**Text provided**:
In most cases, you cannot simply republish someone else’s work without their consent. As bloggers and social media users, we all know that or should know it. Obviously, it is illegal to claim someone else’s work as your own.
Even if you credit the publisher for the content, you still do not have the right to republish unless the owner of the content has granted you permission. Permission may come in the form of a written consent from the publisher in response to a request from you or it may come in the form of a creative commons license that allows republication. This is true whether the content is a text-based post or article, a photograph, an illustration, a video, a recording or any other form of content.
There are limitations to this rule though. These limitations on copyright are known as the doctrine of “fair use”. According to the United States Copyright Office, the following applies to fair use copyright doctrine.

**Given request A**: Transcribe the rows word for word, from the line containing "You are a GUI" through the end of the rows, and leave out the pictures.

**Records for finding displayed items**:

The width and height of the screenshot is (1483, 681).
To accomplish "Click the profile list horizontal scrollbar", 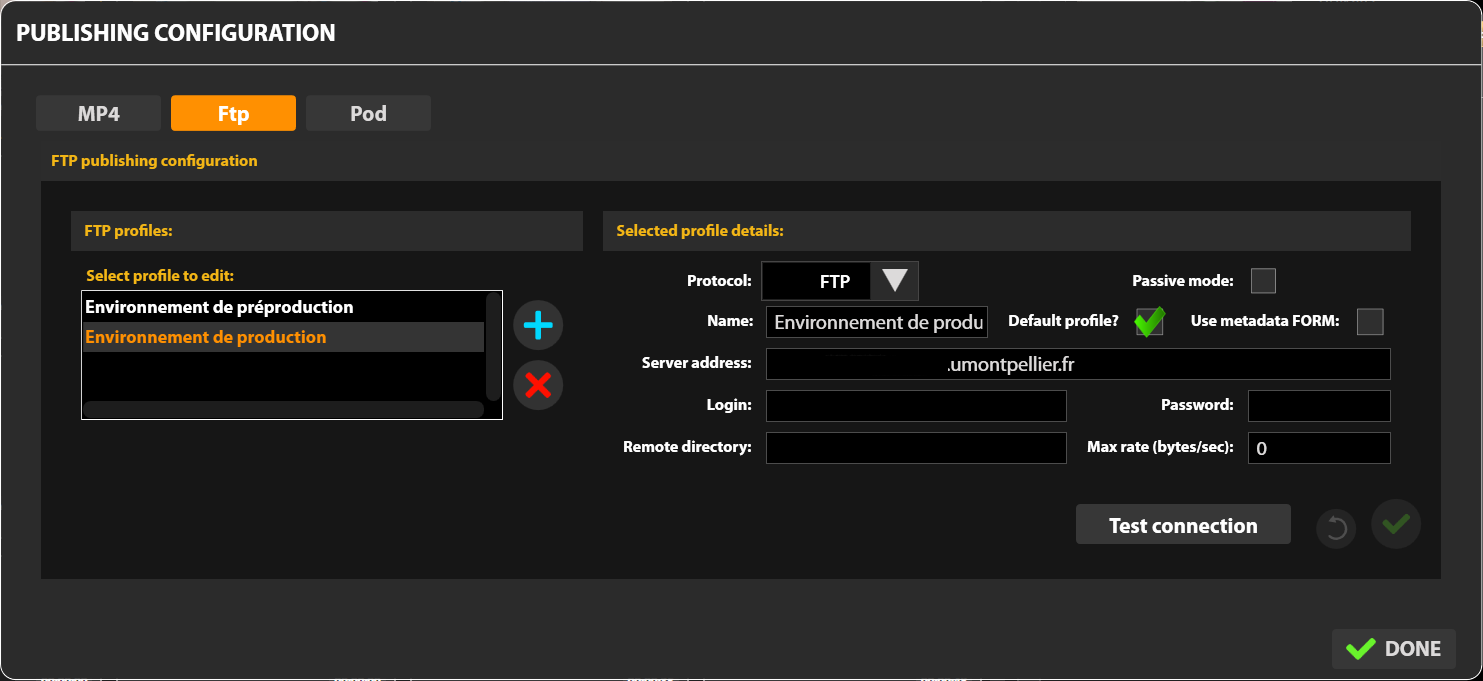I will [x=283, y=409].
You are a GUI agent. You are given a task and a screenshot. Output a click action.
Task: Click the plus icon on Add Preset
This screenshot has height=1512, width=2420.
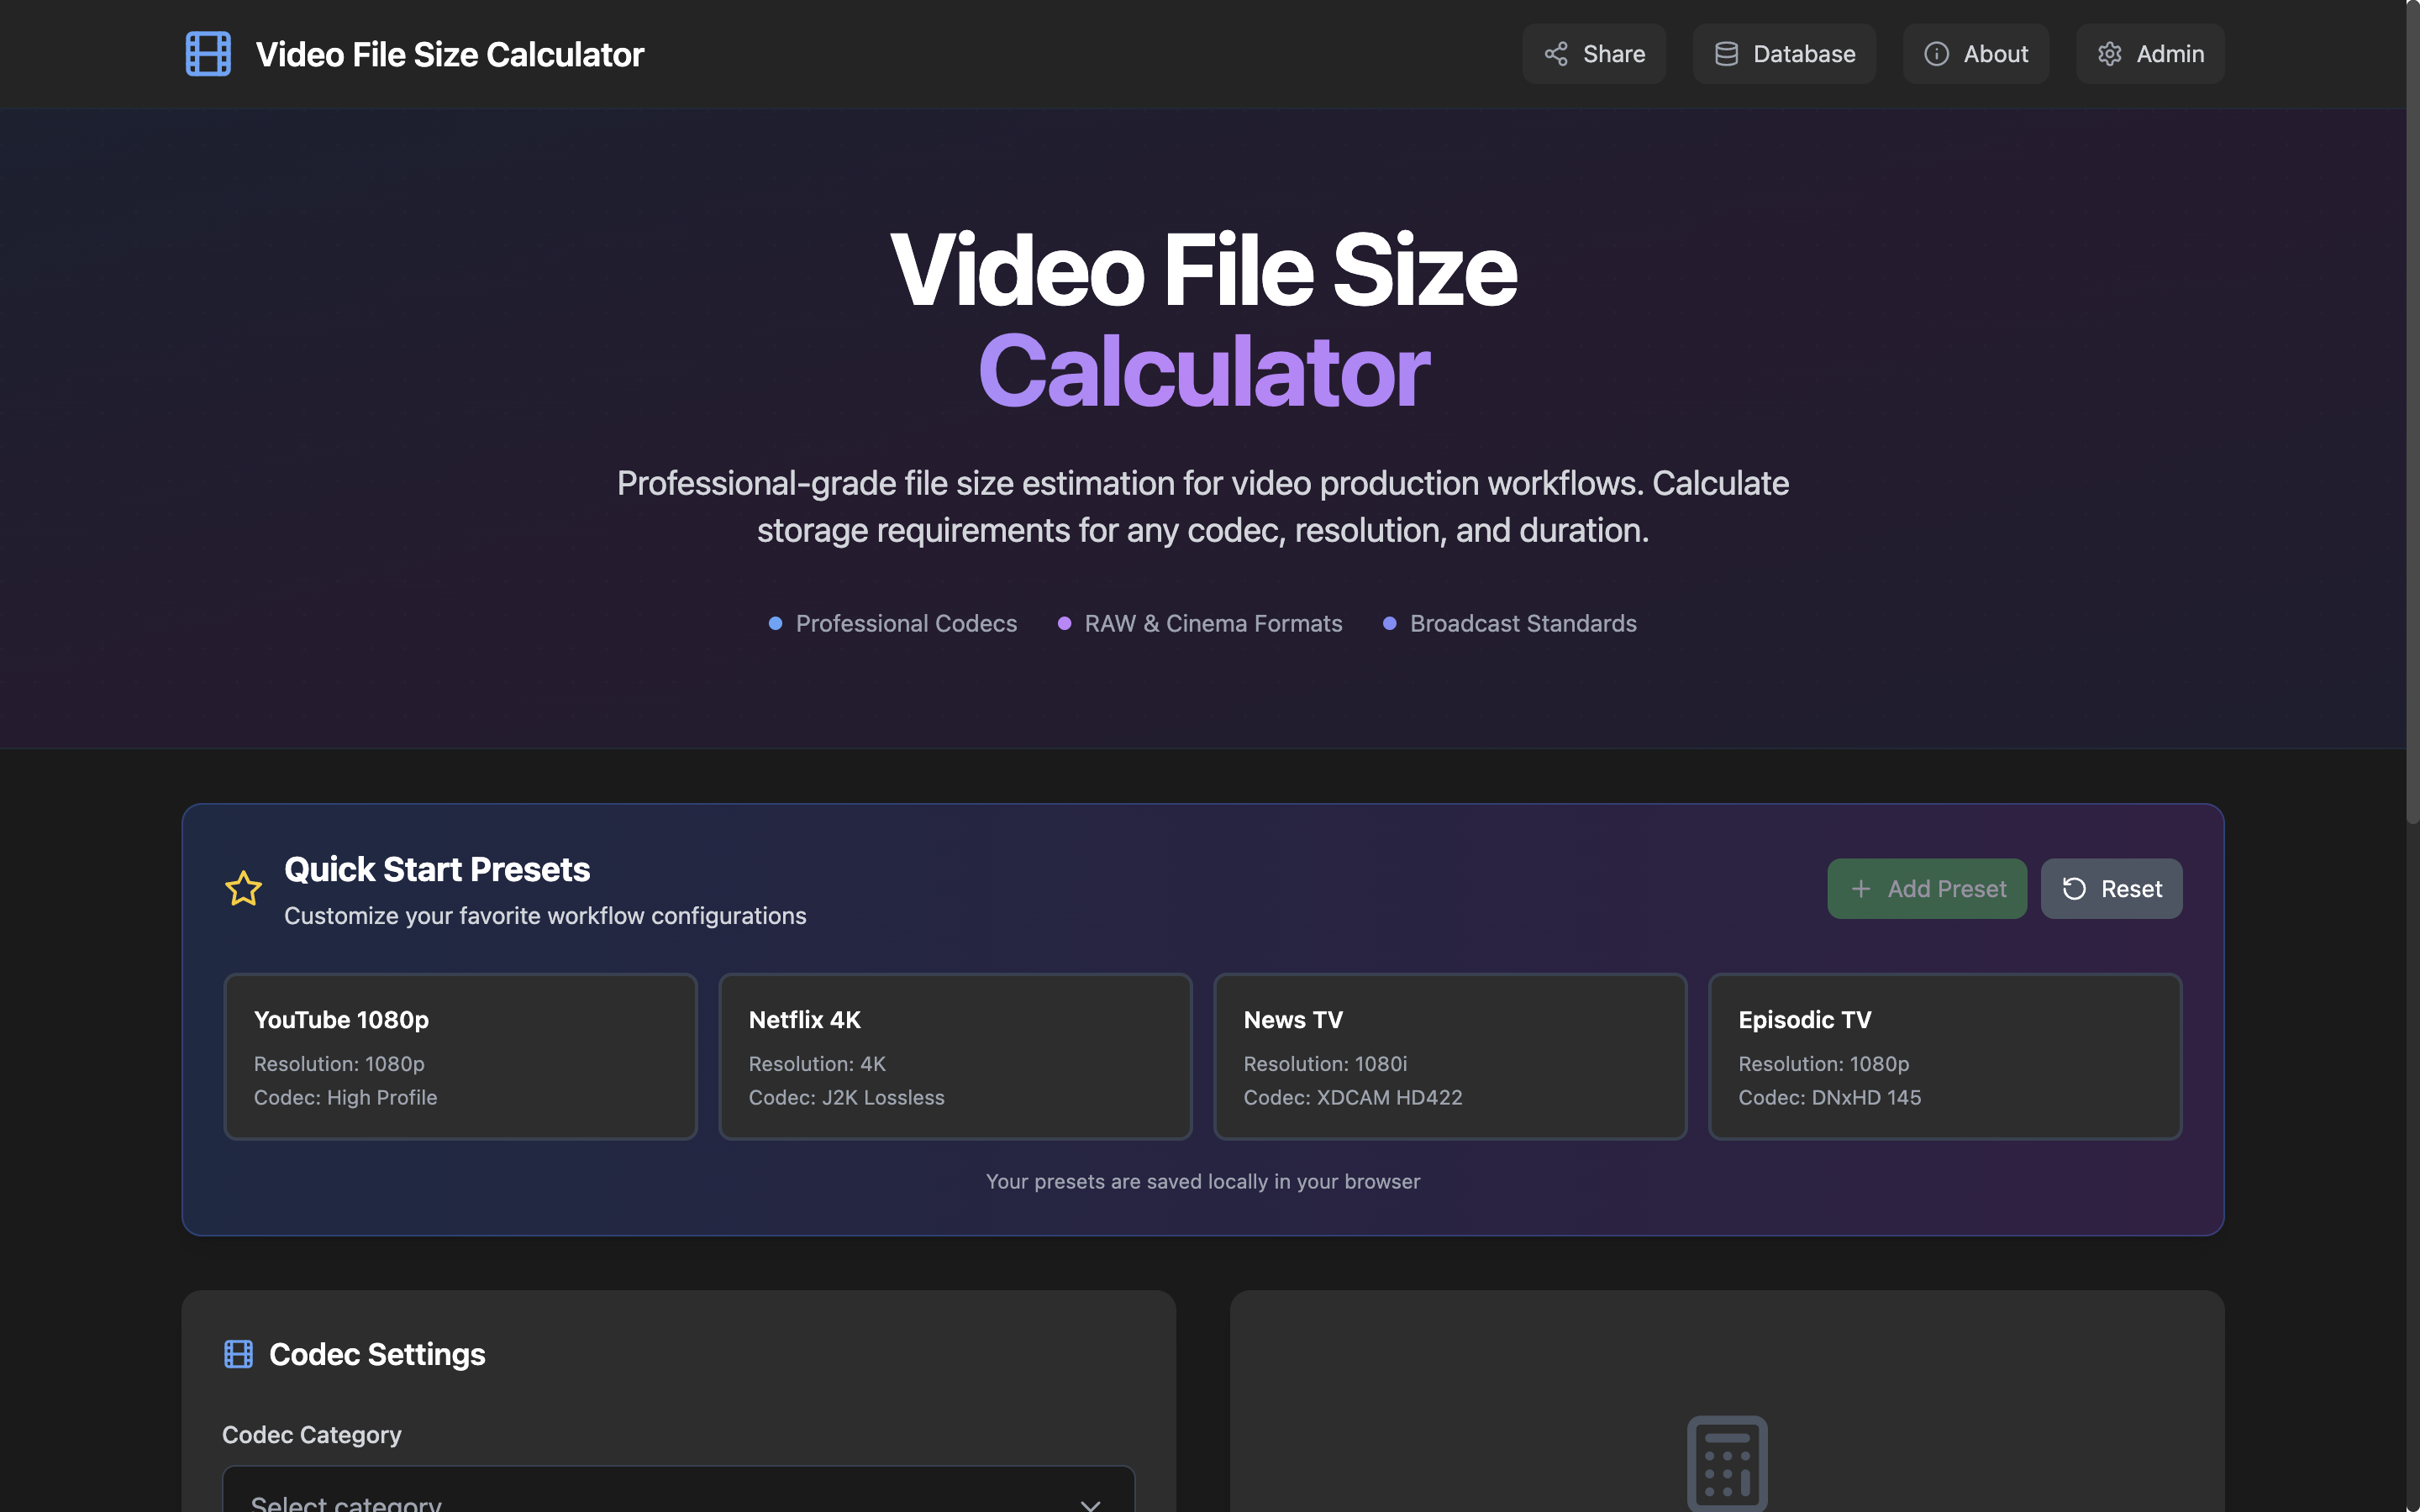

**Given request B**: In the passage on republishing content, what name is given to the limitations on copyright?

**Task output A**:
You are a GUI agent. You are given a task and a screenshot. Output a click action.
Task: Click the plus icon on Add Preset
This screenshot has height=1512, width=2420.

**Task output B**: They are known as the doctrine of "fair use."